Reproduzca literalmente el pasaje del texto sobre la historia de la psicología que comprende todo lo que va desde “En todo caso, la” hasta “una realidad específica.”, ambos incluidos.

▸ Texto del documento:
---
Se afirma que la palabra psicología fue usada por primera vez como título de la obra del filósofo escolástico alemán Rudolph Goclenius en 1597: “Psychologiae: hoc est, de hominis perfectione, animo, et imprimis ortu humus”. Quiso designar con ella la “ciencia del alma” y nació como parte de la metafísica, junto con la cosmología y la teología. No obstante, también se atribuye el origen de la palabra al croata Marci Maruli en un libro que no se ha encontrado pero cuya existencia fue afirmada por sus discípulos, titulado “Psychologiae de ratione animae humanae”, escrito en 1520, y al humanista y teólogo luterano alemán Felipe Melanchthon en su obra “Comentarius de anima” (1540).
En todo caso, la significación de la palabra ha cambiado a lo largo del tiempo. La psicología se desprendió de la metafísica en el siglo XIX y tomó una dirección científica, como conocimiento sistemático de los fenómenos psíquicos, considerados como una realidad específica.
Una de las aplicaciones que ha recibido la psicología es al estudio de los comportamientos colectivos, vale decir, a los fenómenos psíquicos del grupo. Nació así la psicología social a principios de siglo y posteriormente, dentro de ella, la psicología de multitudes. Si bien algunos pensadores creen que los antecedentes remotos de estas disciplinas sociales se encuentran en el pensamiento de Aristóteles y otros filósofos griegos, los antecesores más o menos cercanos son Lewis H. Morgan (1818-1881), con su división de la historia en tres estadios: salvajismo, barbarie y civilización, en función de las destrezas productivas del hombre; Augusto Comte (1798-1857) y su planteamiento de que la sociedad puede ser estudiada científicamente al igual que los objetos de las otras ciencias; Emile Durkheim (1858-1917) y su tesis de que los procesos sociales no pueden ser explicados por los conocimientos de la psicología individual; Gabriel Tarde (1843-1904) y sus leyes de la imitación como factor de la sociabilidad del hombre; Sigmund Freud (1856-1939) y sus afirmaciones de que el inconsciente, como instancia psíquica primaria, genera los procesos subconscientes y conscientes del comportamiento individual y colectivo; Gustavo Le Bon (1841-1931) y sus leyes de la psicología de multitudes; y José Ortega y Gasset (1883-1955) con su teoría del “hombre-masa”.
---
▸ Datos:
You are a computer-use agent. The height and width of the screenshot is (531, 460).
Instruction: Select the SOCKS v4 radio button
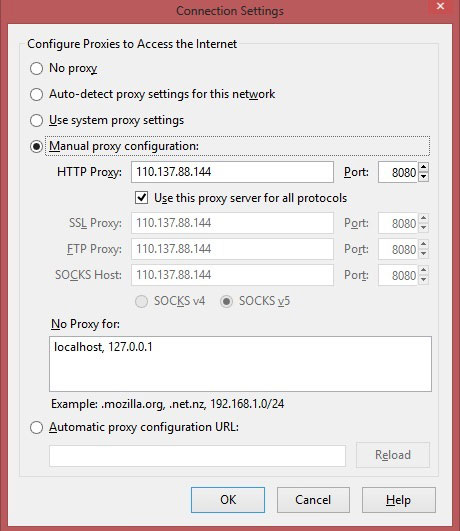pyautogui.click(x=141, y=301)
---
▸ Solución:
En todo caso, la significación de la palabra ha cambiado a lo largo del tiempo. La psicología se desprendió de la metafísica en el siglo XIX y tomó una dirección científica, como conocimiento sistemático de los fenómenos psíquicos, considerados como una realidad específica.